Parágrafo único. O Ministério da Fazenda deverá remeter cópia do auto de infração a que se refere o caput deste artigo ao Departamento de Polícia Federal, para adoção das medidas de sua competência.
Art. 6º A omissão na aplicação das disposições desta Lei sujeita o agente público que lhe der causa às penalidades de demissão ou de despedida por justa causa, sem prejuízo das sanções penais cabíveis.
Art. 7º Esta Lei entra em vigor na data de sua publicação.

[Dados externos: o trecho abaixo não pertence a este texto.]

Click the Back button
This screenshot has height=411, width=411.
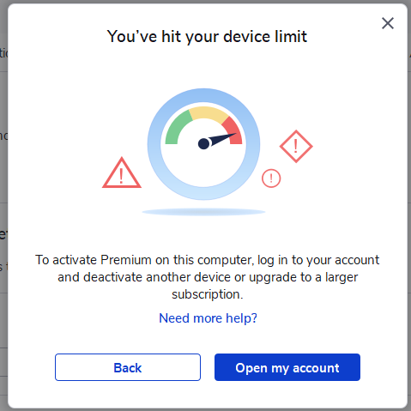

Art. 8º Ficam revogados os arts. 2º, 3º e 4º da Lei nº 9.981, de 14 de julho de 2000; o art. 59 da Lei nº 9.615, de 24 de março de 1998, e o art. 17 da Medida Provisória nº 2.216-37, de 31 de agosto de 2001.
JUSTIFICAÇÃO
O Senado Federal acaba de rejeitar a Medida Provisória nº 168, de 2004, por falta de atendimento dos pressupostos constitucionais de relevância e urgência para justificar a sua edição.
A presente proposição tem por finalidade reapresentar a matéria a esta Casa, sob a forma de projeto de lei.
Cabe observar que a norma do art. 67 da Constituição - segundo o qual a matéria rejeitada somente pode constituir objeto de novo projeto, na mesma sessão legislativa, mediante proposta da maioria absoluta dos membros de qualquer das Casas do Congresso Nacional - não se aplica neste caso, tendo em vista que o mérito da Medida Provisória não foi analisado pelo Senado, que a rejeitou por falta de atendimento dos pressupostos de relevância e urgência.
Desde que a Lei Zico (Lei nº 8.672, de 6 de julho de 1993) passou a autorizar a exploração dos jogos de bingo, essa atividade sempre esteve fortemente associada a ilícitos penais, tais como sonegação fiscal e lavagem de dinheiro, entre outros.
Um outro resultado negativo da autorização da exploração dessa atividade e dos jogos "caça-níqueis" é o significativo aumento do número de jogadores compulsivos no Brasil, propensos a condutas irresponsáveis, comprometendo, para financiar o vício, não só seu patrimônio pessoal mas também o de seus familiares. Em casos extremos, o jogo compulsivo tem resultado na tentativa de suicídio por parte de seus praticantes.
A despeito de tentativas anteriores de proibir essa modalidade de jogo, o que se verifica é que a sucessão de normas regulando a matéria resultou em insegurança jurídica no que diz respeito à legalidade de sua exploração.
Várias liminares têm sido concedidas pelo Poder Judiciário, assegurando o funcionamento de casas de bingo.
É preciso proibir, definitivamente, a exploração desses jogos, que tantos males têm trazido à sociedade, motivo pelo qual contamos com os ilustres Pares para a aprovação deste projeto.